▶ JOB:
Present every line of the listing below as a Markdown table with the columns "No." and "Line", numbering the rows in order and omitting blank lines. Leave the pictures out of the answer.

▶ Stored entries:
—————

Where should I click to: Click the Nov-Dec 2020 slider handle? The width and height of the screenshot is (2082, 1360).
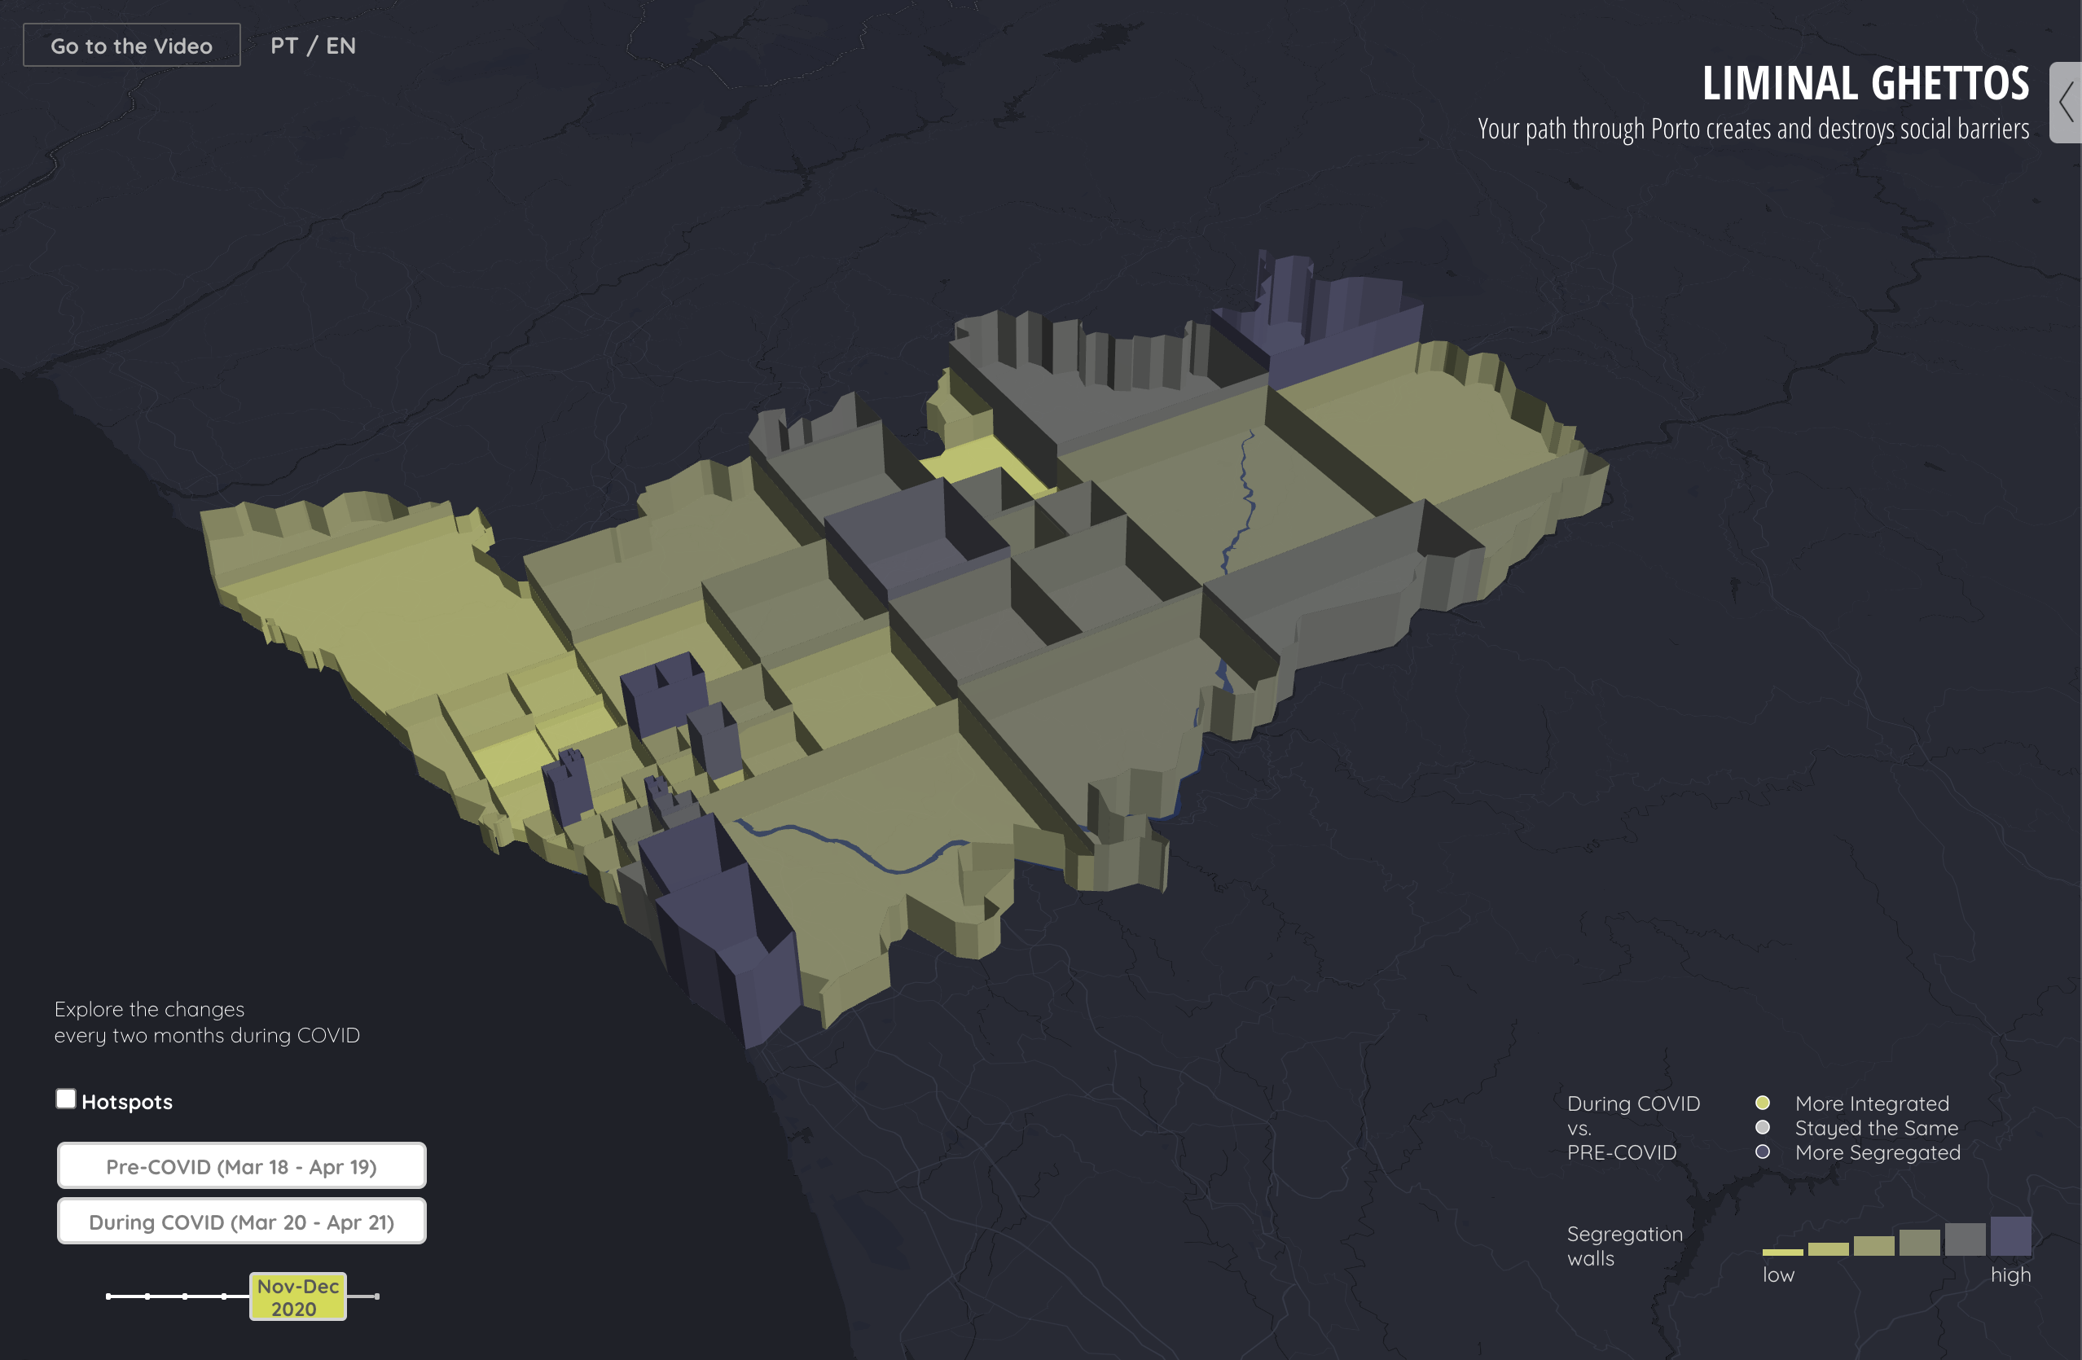click(x=297, y=1296)
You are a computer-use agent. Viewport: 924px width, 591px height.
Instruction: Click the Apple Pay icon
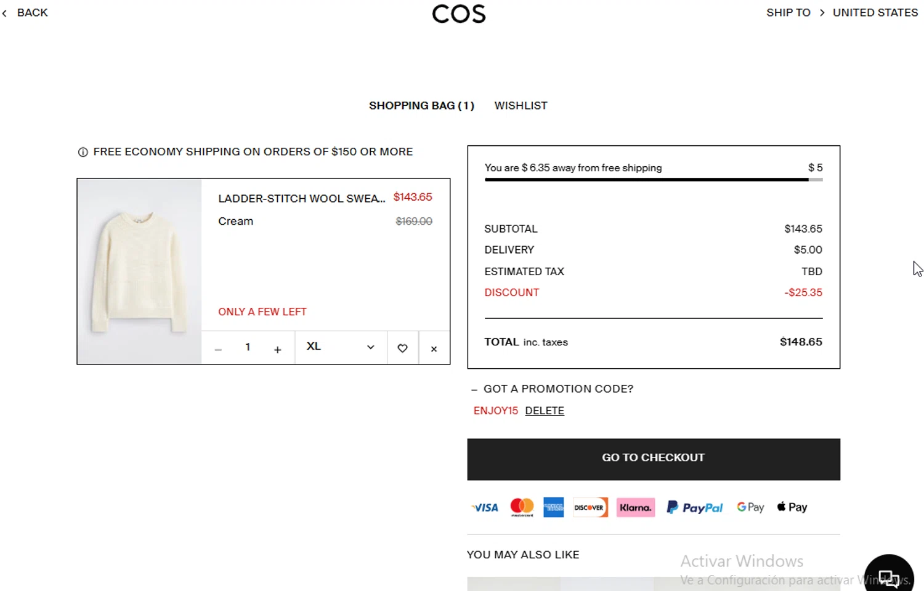[x=792, y=507]
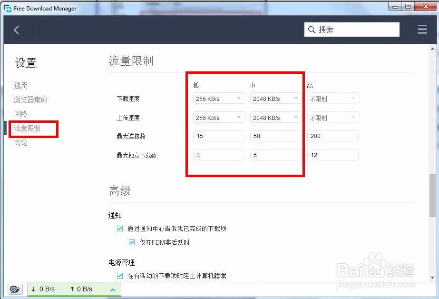Uncheck 在有活动的下载项时阻止计算机睡眠

point(119,276)
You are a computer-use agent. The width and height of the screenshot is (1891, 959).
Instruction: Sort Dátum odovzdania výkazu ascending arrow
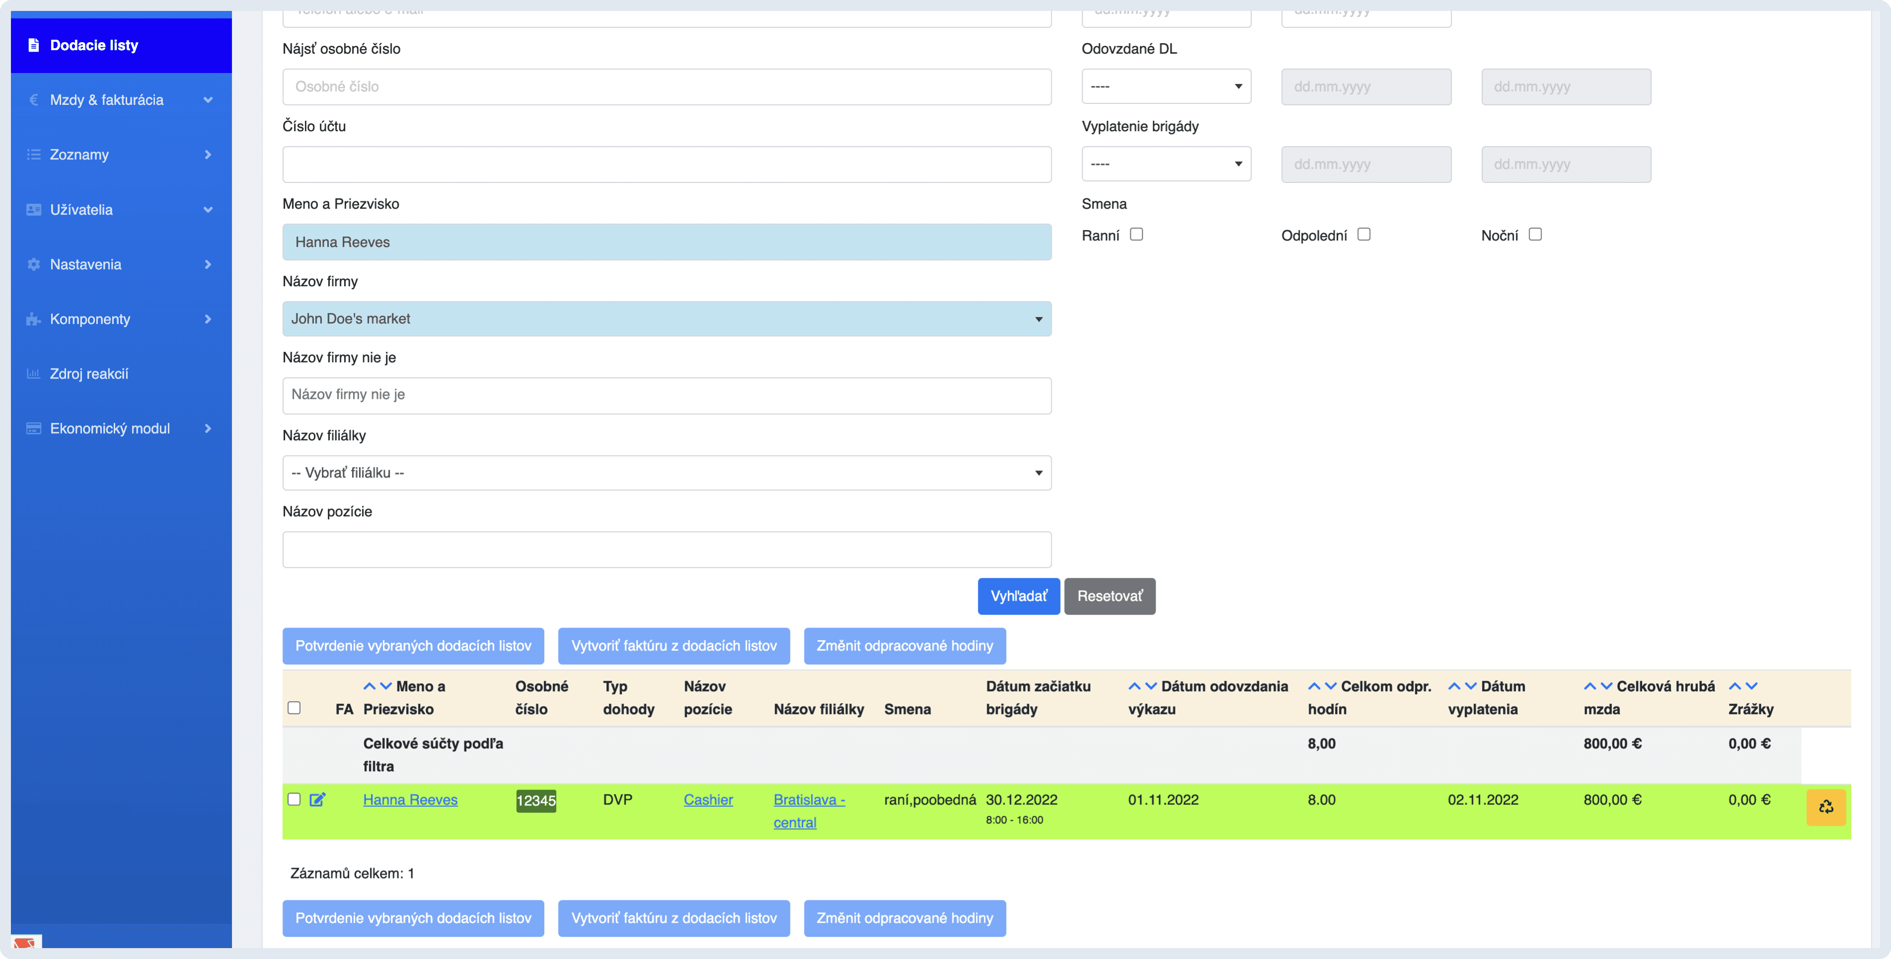tap(1134, 686)
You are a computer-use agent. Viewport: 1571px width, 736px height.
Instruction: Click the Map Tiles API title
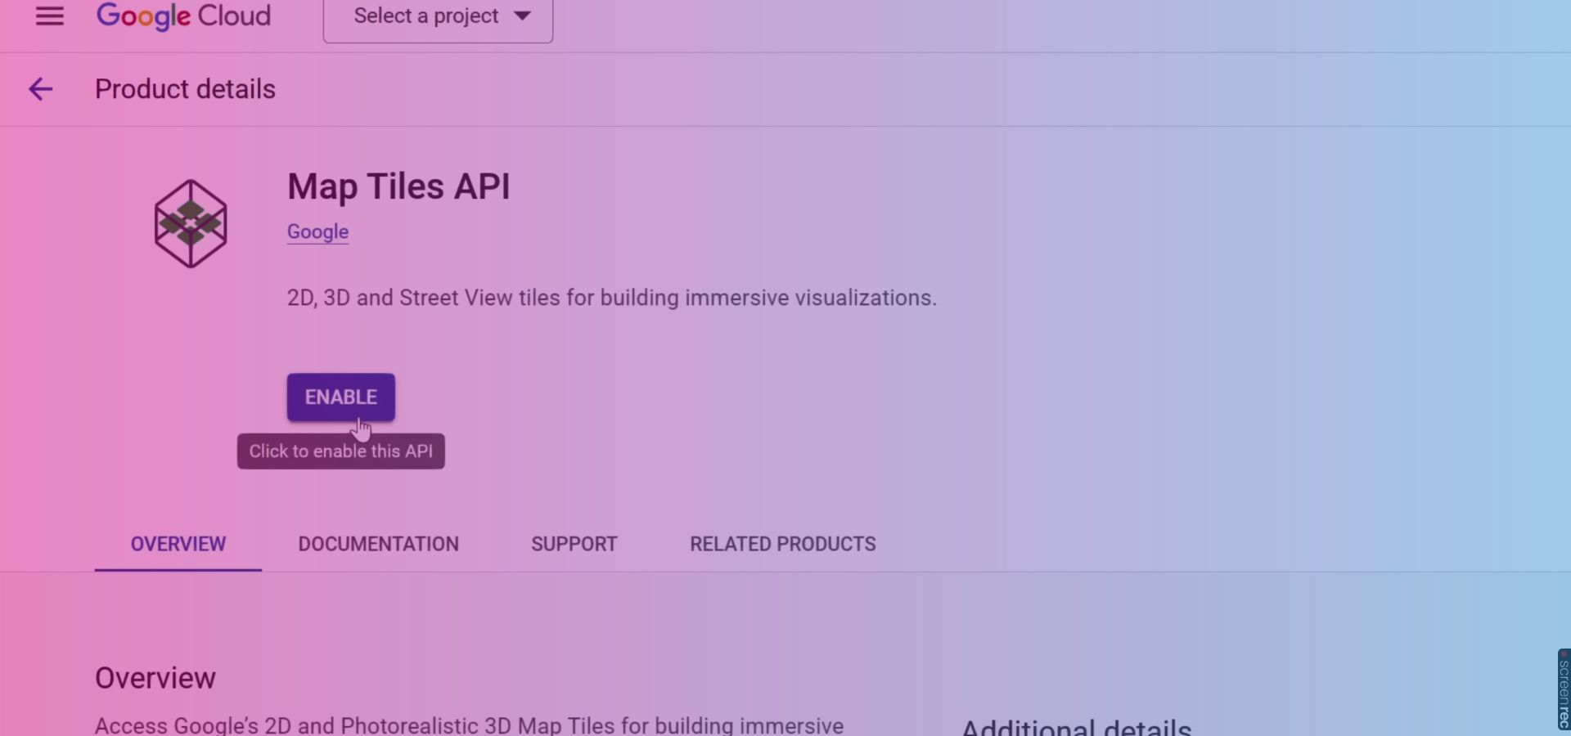398,186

—————

▶ EXERCISE RESULT:
| No. | Line |
|---|---|
| 1 | Where should I click to: Click the Nov-Dec 2020 slider handle? The width and height of the screenshot is (2082, 1360). |
| 2 | click(x=297, y=1296) |
| 3 | You are a computer-use agent. Viewport: 924px width, 591px height. |
| 4 | Instruction: Click the Apple Pay icon |
| 5 | [x=792, y=507] |
| 6 | Uncheck 在有活动的下载项时阻止计算机睡眠 |
| 7 | point(119,276) |
| 8 | You are a computer-use agent. The width and height of the screenshot is (1891, 959). |
| 9 | Instruction: Sort Dátum odovzdania výkazu ascending arrow |
| 10 | tap(1134, 686) |
| 11 | You are a computer-use agent. Viewport: 1571px width, 736px height. |
| 12 | Instruction: Click the Map Tiles API title |
| 13 | 398,186 |